WORK TO COMPLETE » From the line that contains "Where should I" down to the final line below, please repeat each line exactly and nothing more, with no pictures.

* * * *

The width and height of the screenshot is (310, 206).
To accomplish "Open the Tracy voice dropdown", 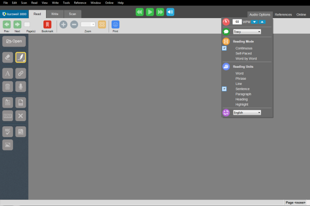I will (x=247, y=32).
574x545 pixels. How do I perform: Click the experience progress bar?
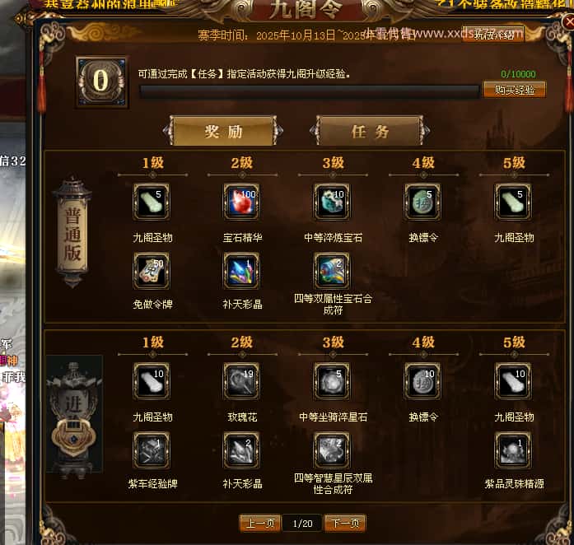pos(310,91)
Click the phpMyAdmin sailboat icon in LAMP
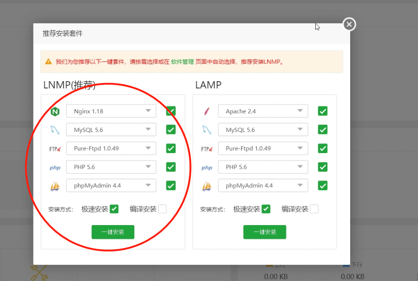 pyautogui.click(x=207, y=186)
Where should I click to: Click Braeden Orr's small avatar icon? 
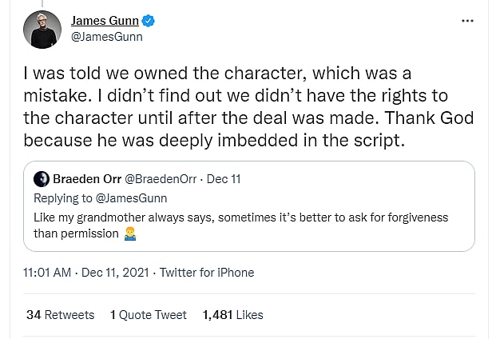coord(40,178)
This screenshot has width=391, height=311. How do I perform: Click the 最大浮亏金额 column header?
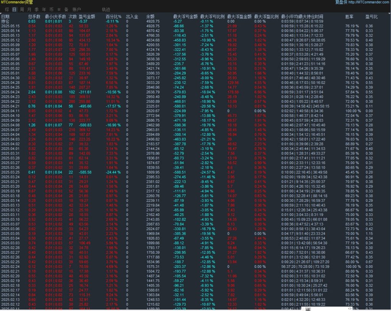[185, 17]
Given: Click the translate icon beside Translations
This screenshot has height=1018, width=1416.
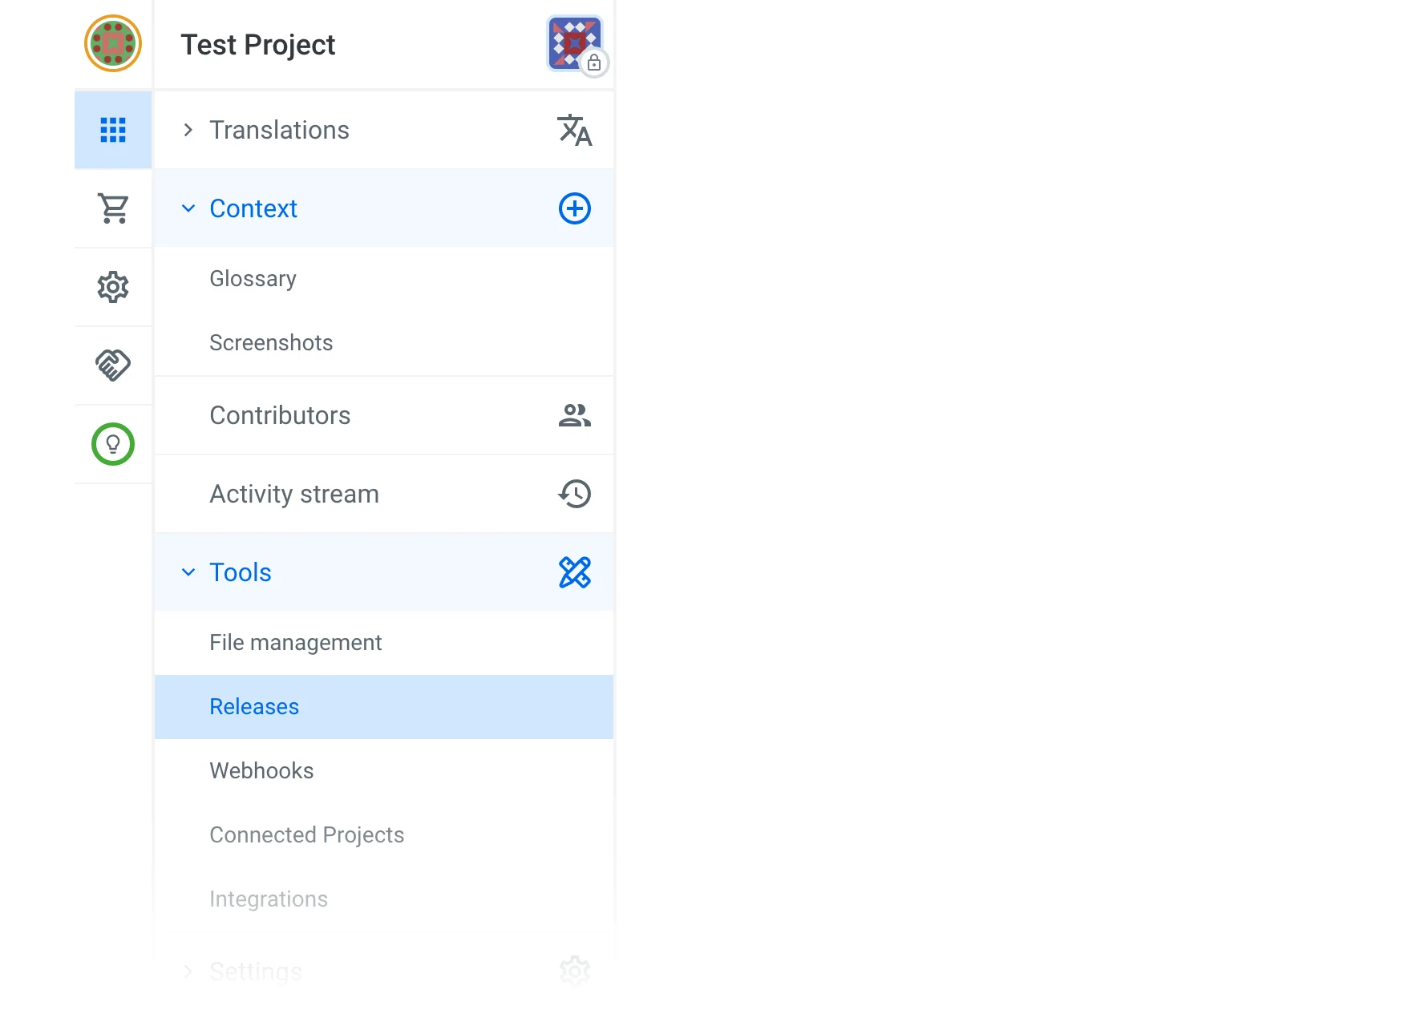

* * * *

YOUR RESPONSE »
Where should I click to: Click Braeden Orr's small avatar icon? 
coord(40,178)
This screenshot has width=391, height=311. How do I perform: Click the 最大浮亏金额 column header?
[185, 17]
Given: Click the translate icon beside Translations
This screenshot has height=1018, width=1416.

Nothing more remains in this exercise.